La RDC diversifie son tissu industriel et compte sur des groupes privés, comme Forrest International
Pays extractif par excellence – sa richesse repose principalement sur ses abondantes réserves en bois, pétrole, gaz, or, diamant, cobalt, cuivre, etc. –, la République Démocratique du Congo (RDC) fait partie de ces Etats africains marqués par une hyper-dépendance et une hyperspécialisation vis-à-vis de certains produits exportés à l’état brut et à la valeur très fluctuante. Ce pour quoi la Banque mondiale estime que sa « priorité est de soutenir la diversification économique et l’inclusion en améliorant l’environnement de l’entreprise, la protection sociale (…), ainsi que l’accès à l’électricité et aux services essentiels comme la santé et l’éducation ».
Autant d’efforts, poursuit l’institution, qui « seront essentiels pour renforcer la résilience du pays aux chocs futurs et augmenter la marge de manœuvre budgétaire disponible pour financer des investissements dans les infrastructures et le capital humain ». La Banque mondiale soutient ainsi plusieurs secteurs clés pour diversifier l’économie congolaise, comme le projet de développement de l’agriculture commerciale, le projet forêt et diversification économique ou encore le projet d’accélération numérique du Congo. Au-delà du soutien des grands bailleurs internationaux, la RDC peut aussi compter, pour sa diversification industrielle, sur de gros groupes privés qui, à l’image de Groupe Forrest International, déploient leurs activités dans un grand nombre de secteurs : électricité, agroalimentaire, génie civil, santé, social, construction, etc.

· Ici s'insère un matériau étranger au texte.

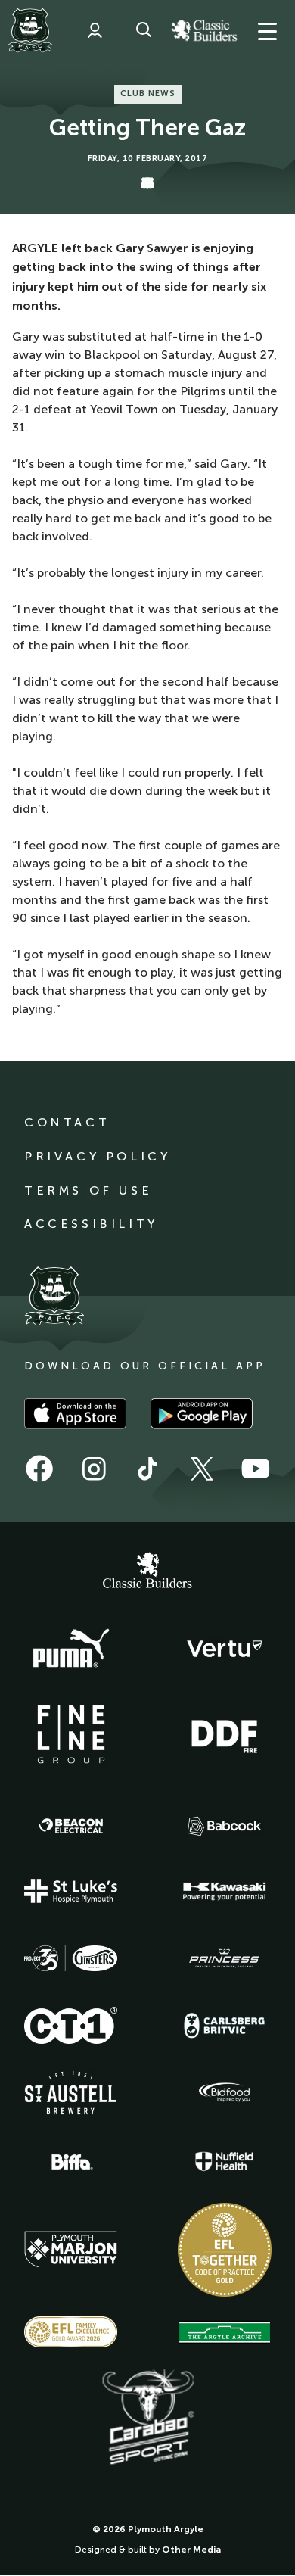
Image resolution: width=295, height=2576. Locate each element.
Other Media (191, 2549)
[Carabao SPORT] (147, 2418)
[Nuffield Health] (225, 2161)
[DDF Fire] (225, 1734)
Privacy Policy (97, 1156)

Inquiétudes sur le taux d’endettement
Si diversifier leur économie apparaît donc comme une étape nécessaire pour les pays africains qui demeurent encore trop dépendant des matières premières ou du tourisme, d’autres défis pointent à l’horizon. Ainsi, par exemple, de l’endettement massif des Etats du continent, qui a plus que doublé en une décennie seulement, passant, en moyenne, de 30% du PIB en 2010 à plus de 66% en 2020. Certes, la crise de la dette n’est pas l’apanage de l’Afrique et concerne la quasi-totalité des pays du monde, et le taux d’endettement des pays du continent a, depuis quelques années, tendance à décroître. Mais l’inquiétude demeure, et justifie s’il le fallait encore que les pays à l’économie toujours trop spécialisée se diversifient de toute urgence.